-- START OF PASSAGE --
Tuesday 22 February 2011

The Blair Witch Project movie review

The Blair Witch Project - 1999
Directors - Daniel Myrick and Eduardo Sanchez

1) The Blair Witch Project poster

Plot summary / review:

The Blair Witch Project is a unique, hyper real, warts 'n' all horror film. There's no traditional opening title sequence. Instead it opens with a chilling message explaining that three student filmmakers disappeared in October 1994 whilst making a documentary about the witch of the title. A year later their footage was found.....

Heather (Heather Donahue) is the enthusiastic Director of the film. We see her excitedly getting ready in her apartment as her cameraman Josh (Joshua Leonard) arrives. They gather their equipment, a handheld video camcorder and a 16mm film camera and set off to collect Mike (Michael Williams) their sound recorder.
-- END OF PASSAGE --
-- START OF MATERIAL PROVIDED --
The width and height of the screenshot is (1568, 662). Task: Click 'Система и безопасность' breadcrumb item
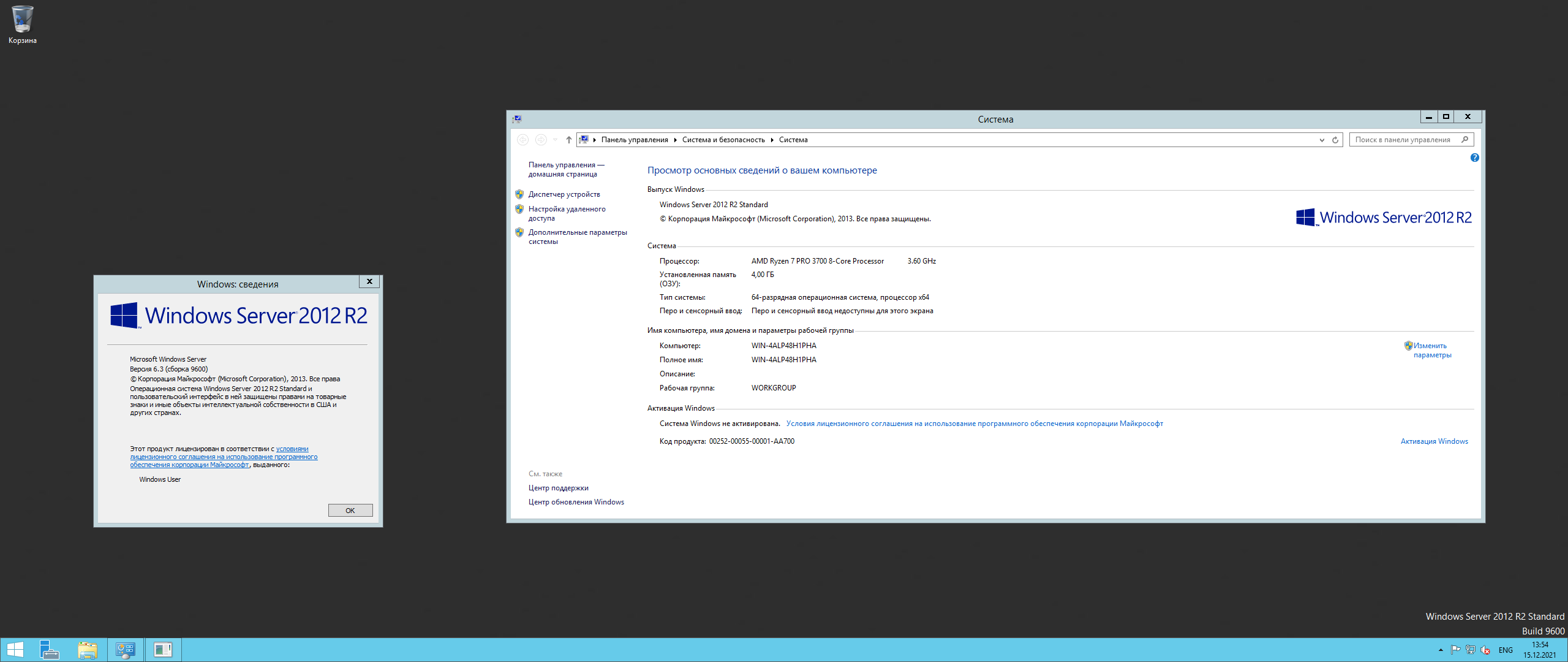click(723, 140)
-- END OF MATERIAL PROVIDED --
▶ **PROBLEMS TO WORK ON**
A. How would you say "There's no traditional opening title sequence." from the Blair Witch Project review in Spanish?
B. Retype everything in the Blair Witch Project review from "The Blair Witch Project - 1999" down to "their sound recorder.".

▶ **TASK-BY-TASK RESULTS**
A. No hay una secuencia de títulos de apertura tradicional.

B.
The Blair Witch Project - 1999
Directors - Daniel Myrick and Eduardo Sanchez

1) The Blair Witch Project poster

Plot summary / review:

The Blair Witch Project is a unique, hyper real, warts 'n' all horror film. There's no traditional opening title sequence. Instead it opens with a chilling message explaining that three student filmmakers disappeared in October 1994 whilst making a documentary about the witch of the title. A year later their footage was found.....

Heather (Heather Donahue) is the enthusiastic Director of the film. We see her excitedly getting ready in her apartment as her cameraman Josh (Joshua Leonard) arrives. They gather their equipment, a handheld video camcorder and a 16mm film camera and set off to collect Mike (Michael Williams) their sound recorder.